(EXTRACTED RECORDS begins)

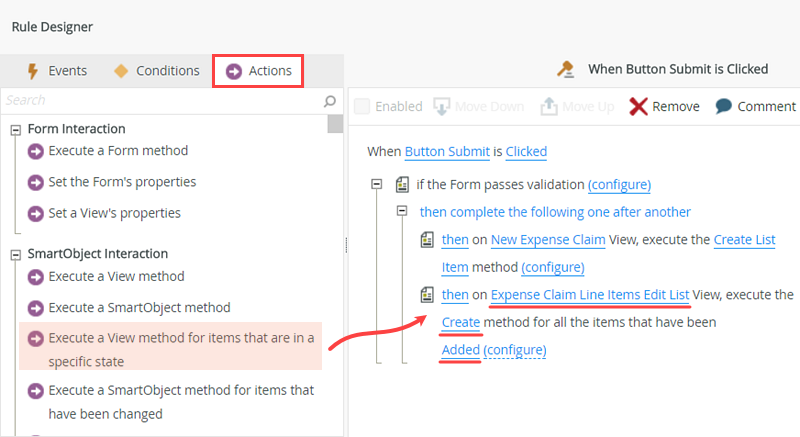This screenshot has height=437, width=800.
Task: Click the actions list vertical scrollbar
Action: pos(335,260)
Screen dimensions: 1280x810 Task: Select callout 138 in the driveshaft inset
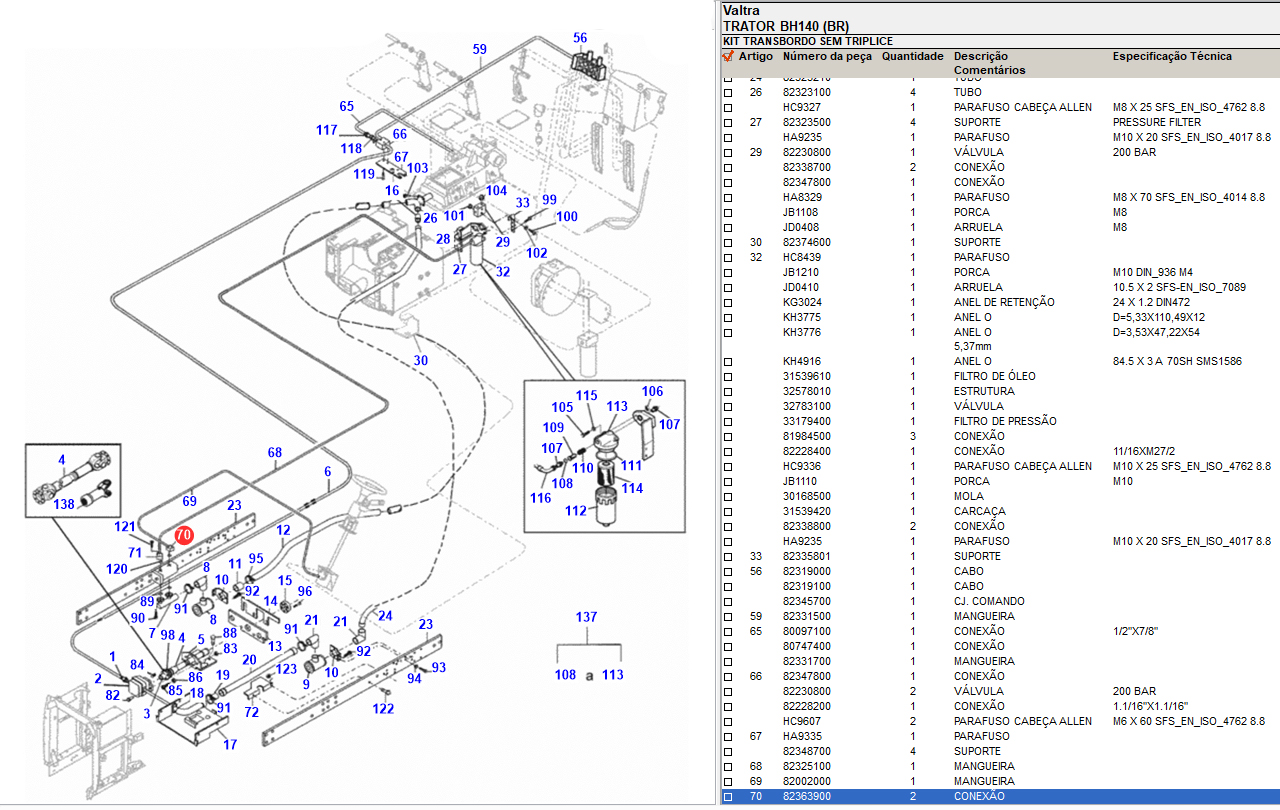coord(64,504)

(EXTRACTED RECORDS ends)
(EXTRACTED RECORDS begins)

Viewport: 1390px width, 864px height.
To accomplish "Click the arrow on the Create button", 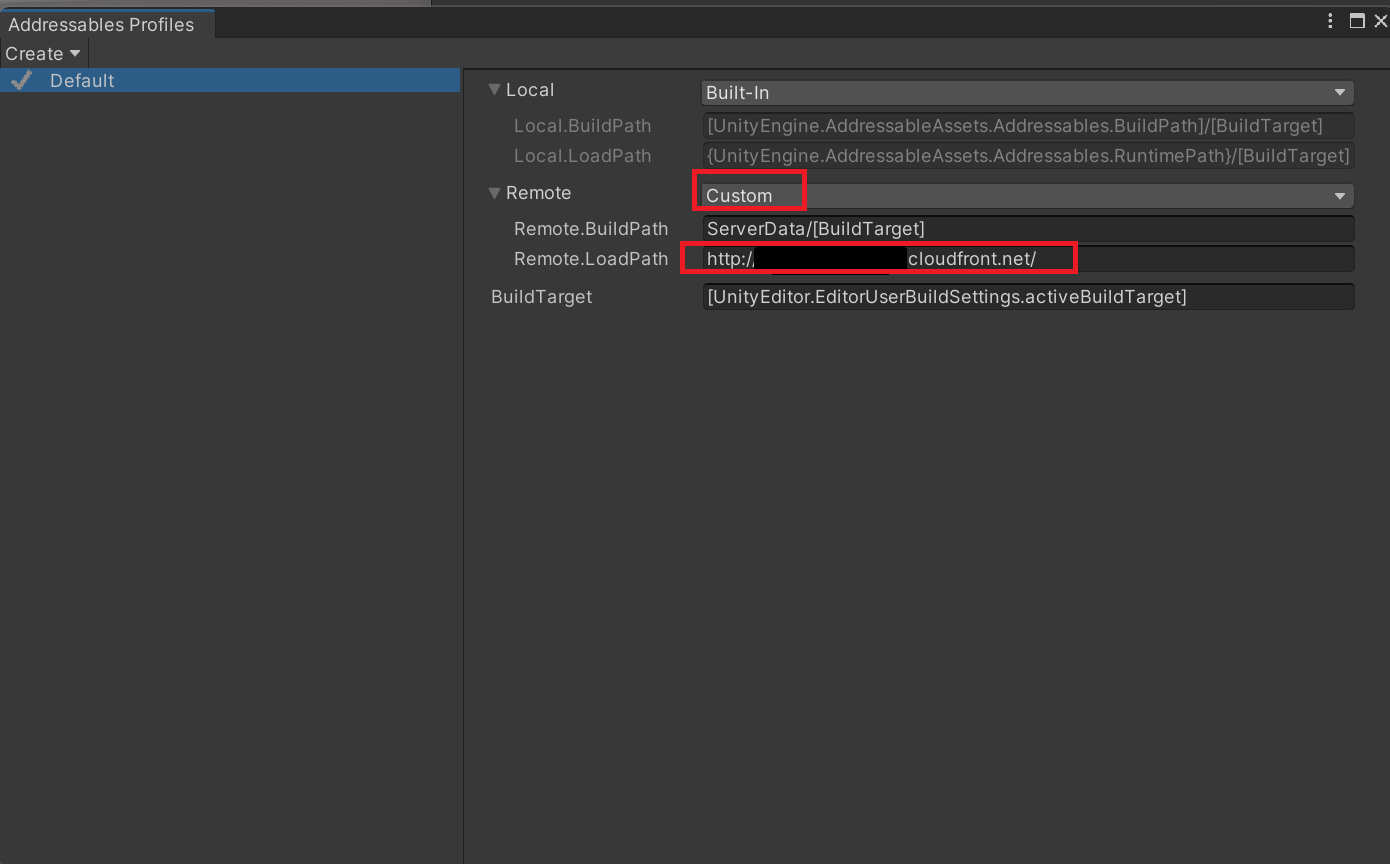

(EXTRACTED RECORDS ends)
(EXTRACTED RECORDS begins)

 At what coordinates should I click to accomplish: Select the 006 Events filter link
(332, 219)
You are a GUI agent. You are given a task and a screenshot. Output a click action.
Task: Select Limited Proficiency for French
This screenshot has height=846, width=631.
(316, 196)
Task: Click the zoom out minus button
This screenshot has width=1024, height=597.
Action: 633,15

(EXTRACTED RECORDS ends)

→ REQUIRED WORK
The material above holds pictures; leave them out. Repeat exactly the lines from the one containing "Viewport: 1390px width, 864px height." through the one containing "the arrow on", and nothing else.

→ ANSWER TO THE PROBLEM
Viewport: 1390px width, 864px height.
To accomplish "Click the arrow on the Create button", 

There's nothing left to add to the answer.